Speaker vote: another sorry mess
The Mole: Today’s election of a new Speaker will not restore public confidence, says our Westminster insider
The forced removal of Speaker Michael Martin and the election of a new face to the job was supposed to be a great symbol of how the Commons was ready to reform itself in the wake of the expenses crisis. What we have actually seen is the same old spin, whipping and manipulation being used by the major parties to try to shoehorn their favoured candidate into the job.
The way the Speaker is elected may have changed - it all happens in one afternoon with a series of eliminating secret ballots - but nothing else has. And even before the new person has taken the chair there are claims he or she will only be there because of party stitch-ups, or "the same old stale corruption" as Labour MP Stephen Pound has described it.
And none of the 10 candidates has emerged from the expenses row untainted. The leading contenders are Labour's Margaret Beckett, who spent almost £11,000 of taxpayers' money on gardening, Tory John Bercow, who 'flipped' his second home, and Tory Sir George Young, who claimed the maximum second homes allowance available for two years running.
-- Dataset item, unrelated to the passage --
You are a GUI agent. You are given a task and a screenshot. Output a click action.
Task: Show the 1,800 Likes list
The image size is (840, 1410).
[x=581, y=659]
In the early stages of the campaign it was widely expected that Bercow would get the job because Labour appeared to favour him, so they could claim they were being fair and giving the other side a chance, but also for exactly the same reason the Tories were dead against him - because of his rapid move to the left and persistent rumours he was ready to cross the floor and join Labour.
Then, as revealed exclusively by The First Post on June 10, Labour's former Foreign Secretary Margaret Beckett joined the contest and it is now being claimed the party whips are using all their usual arm-twisting and "persuasion" to stitch-up the contest for her in the belief Bercow can't win it.
The Tories, meanwhile, are apparently also urging a vote for Beckett, but only in order to knock Bercow out in an early round of voting after which the order from the whips would be to back a Tory, most likely Old Etonian Young.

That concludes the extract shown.